Je suis bien aise, chère amie, d’avoir une longue lettre de vous, vous ne parlez pas de votre santé, cela me fait espérer qu’au moins votre indisposition accessoire a cessé.
Sans doute la nouvelle concernant M. de St. P[riest] mérite la plus grande attention. Je le plains, mais je voudrois pour sa dignité qu’il eût moins fait pour conserver ce que pourtant il falloit perdre. Je ne doute aucunement que la correspondance avec ses fils ne soit la véritable cause de cette mesure, on craint le coup d’œil d’un ancien diplomate sur les circonstances intérieures et les renseignements qu’il pourroit envoyer dans le Nord. Peut-être a-t-il eu l’imprudence de mettre ses lettres à un bureau de poste fr[ançais], et d’en recevoir directement. Du reste cela me paroît un symptôme d’une guerre prochaine.
J’avois bien prévu la stérilité inévitable de mes lettres – on ne sait rien ici et l’on ne dit rien. M. Mousson est à Basle; M. de Lichtenthurm qui, d’ordinaire, est assez bien informé, est encore absent. On prétend que la rechute du change autrichien n’a aucun rapport avec le crédit des finances ni avec les circonstances politiques, mais provient uniquement de l’activité du commerce du Levant qui demande de grosses sommes en argent comptant. On prétend qu’on manque de blé en Fr[ance] et que le gouvernement a permis l’importation des denrées coloniales, pourvu que les navires anglois ayent la moitié de leur charge en blés.
Je n’ai pas encore vu M. de Falk. Je suis encore tombé avec ma visite comme la première fois chez M. de Freudenreich, dans un grand dîner qu’il donnoit aux députés – il paroît que c’est là la partie la plus essentielle des négociations. On se flatte que pour le canton du Tessin on sera quitte pour la cession d’un petit district – l’affaire des troupes auxiliaires sera probablement réglée de façon à fournir 3000 recrues par an.

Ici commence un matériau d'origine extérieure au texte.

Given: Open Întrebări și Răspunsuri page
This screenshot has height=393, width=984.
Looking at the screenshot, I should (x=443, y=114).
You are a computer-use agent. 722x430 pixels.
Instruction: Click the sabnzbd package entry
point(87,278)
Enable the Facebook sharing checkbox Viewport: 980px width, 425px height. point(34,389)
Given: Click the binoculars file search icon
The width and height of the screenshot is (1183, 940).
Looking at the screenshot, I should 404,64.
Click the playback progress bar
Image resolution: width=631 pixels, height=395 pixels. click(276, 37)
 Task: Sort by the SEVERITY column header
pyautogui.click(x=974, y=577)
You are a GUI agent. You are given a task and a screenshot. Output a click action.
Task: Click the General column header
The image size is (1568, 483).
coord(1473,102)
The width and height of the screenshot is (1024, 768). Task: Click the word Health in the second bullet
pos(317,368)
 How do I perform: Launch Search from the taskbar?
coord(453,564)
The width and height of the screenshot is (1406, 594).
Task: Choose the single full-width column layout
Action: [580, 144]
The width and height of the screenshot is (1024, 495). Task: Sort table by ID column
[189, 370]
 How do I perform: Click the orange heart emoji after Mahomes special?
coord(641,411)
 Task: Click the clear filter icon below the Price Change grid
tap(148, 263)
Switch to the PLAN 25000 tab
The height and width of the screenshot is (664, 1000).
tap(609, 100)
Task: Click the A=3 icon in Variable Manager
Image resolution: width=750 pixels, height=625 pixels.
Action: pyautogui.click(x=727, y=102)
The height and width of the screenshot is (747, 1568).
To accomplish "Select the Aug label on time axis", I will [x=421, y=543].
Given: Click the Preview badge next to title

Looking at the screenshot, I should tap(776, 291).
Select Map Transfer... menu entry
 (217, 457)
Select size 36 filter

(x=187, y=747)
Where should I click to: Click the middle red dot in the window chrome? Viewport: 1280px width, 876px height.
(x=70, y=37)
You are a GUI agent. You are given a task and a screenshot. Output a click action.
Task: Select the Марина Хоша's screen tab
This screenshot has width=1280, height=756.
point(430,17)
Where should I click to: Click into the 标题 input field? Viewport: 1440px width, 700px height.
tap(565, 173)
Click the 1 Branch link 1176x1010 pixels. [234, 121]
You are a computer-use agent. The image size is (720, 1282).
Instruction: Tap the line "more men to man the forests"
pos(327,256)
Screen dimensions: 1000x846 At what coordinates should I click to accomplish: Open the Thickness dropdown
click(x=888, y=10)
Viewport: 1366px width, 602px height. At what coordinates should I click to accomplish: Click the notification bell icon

L’histoire infâme de Becker n’est que trop vraie – le gazettier d’ici en a eu la nouvelle – c’est un avis pour lui.
J’ai eu beaucoup de plaisir à apprendre que le Cupidon Sarmate lance en vain les flèches de ses regards affables à V[ienne]. C’est une preuve de ce que je vous ai dit sur la stabilité d’une opinion fort prononcée dans cette ville.
J’ai donné des commissions de tous les côtés pour avoir le livre de Gœthe et je l’aurai certainement sous peu. En attendant on m’en a prêté un exemplaire – cela m’amuse beaucoup mais je ne sais pas si cela aura pour vous le même intérêt. C’est une peinture du monde extérieur, tel qu’il se présente à l’enfance, peinture faite avec beaucoup de clarté, de sérénité et d’élégance – mais il y a peu d’intime – l’imagination enfantine dont il retrace les souvenirs est aussi toute tournée au dehors. Ensuite il y a des scènes historiques de l’Allemagne plus curieuses pour moi que pour vous. Il est bizarre que l’homme qui s’annonce comme cela soit devenu dans sa jeunesse le héros de la sensibilité mélancolique de notre tems, et je suis en suspens pour voir comment il tournera à cela.
Je remercie bien Auguste de ses aimables lignes, et je lui écrirai par le courrier prochain. Ses contre-ordres pour ne pas demander ici les extraits de la chancellerie arrivent trop tard, M. de Freudenreich me les renvoye dans ce moment avec le billet ci-joint. Ce n’est qu’une petite dépense, il n’y aura pas de mal à avoir des copies doubles.
Je ne sais pas qui peut être informé à Genève de mes oublis ou de mes réminiscences. Je vais un peu plus dans la société qu’à G[enève] parce que je n’en ai pas chez moi. Les soirées d’ici sont sans prétention, elles ont beaucoup plus l’air de petite ville, mais en revanche il y a moins de gêne – on vous arrange toujours la partie avec la personne dont on paroît le plus occupé, et ensuite on la reconduit chez elle – c’est la règle.
N’oubliez pas de témoigner à Mlle Fanny et à ses parents l’intérêt que je prends à ce qui les concerne. Je me réjouis de ce qu’elle s’établit à C.; cette ville deviendra célèbre pour la beauté des femmes.
Comptez dans chaque instant sur moi, chère amie, comme si j’étois à vos côtés et ne vous laissez rien mettre dans l’esprit sur moi.